Who Cares? Now, All of Us Must

Lauren A. Little/MediaNews Group/Reading Eagle via Getty Images / ManorCare workers gathering as people parade past the retirement facility where they work to thank them, West Reading, Pennsylvania, May 5, 2020
I came to realize in a series of waves the enormous impact this pandemic would have on the domestic workforce. The first was quite early on, before the travel ban, school closures, and state shutdowns. One of my colleagues at the National Domestic Workers Alliance (NDWA), of which I am the director, was in one of our regular meetings with house cleaners where we discuss organizational strategies and hear directly from our members. One by one, workers began describing clients’ cancelling jobs due to the coronavirus, leaving cleaners with no idea if, or when, those clients might resume their hiring. Shortly after, another colleague told me she’d heard similar reports in a meeting with domestic workers who find work in the gig economy. One worker held her phone up to her computer screen to show everyone on the Zoom call her bank balance: one cent.
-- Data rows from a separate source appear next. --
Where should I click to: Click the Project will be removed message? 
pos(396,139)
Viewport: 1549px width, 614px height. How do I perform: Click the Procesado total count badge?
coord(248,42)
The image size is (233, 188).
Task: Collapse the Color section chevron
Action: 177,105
As we listened to our members, our team quickly realized that the public health crisis had caused an unprecedented wave of job and income loss, with enormous implications for America’s workforce, especially its most precarious and vulnerable workers. For the 2.2 million domestic workers in the United States, work—by definition—takes place in someone else’s home. “Working from home” is not an option.
This labor force comprises over 90 percent women, and is disproportionately made up of women of color and immigrants. The wages for such work are poverty-level: 16.8 percent of domestic workers live below the federal poverty line—the threshold commonly used by researchers to measure what it takes a family to actually make ends meet—and 44.3 percent of domestic workers live below double the federal poverty line, compared with 16.9 percent of all other workers. Domestic workers already struggle to make a livable wage—most do not—and as the catastrophic losses for this insecure workforce rose, I began to feel the weight of the financial burden that NDWA’s members would only continue to shoulder. In response to the need, we launched the Coronavirus Care Fund, to provide $400 in emergency cash assistance to domestic workers affected by the pandemic.
The second wave of realization came two weeks after we launched our fund. Like so many millions of parents across the country, I was homeschooling a child—in our case, my step-daughter—and my husband and I were considering whether to bring his mother to live with us, to ensure her safety. We discussed the logistics involved with this change and how we might manage: my husband and I both work full-time, we were already homeschooling a third-grader, and his mother would make for a fourth family member, and third generation, in the home.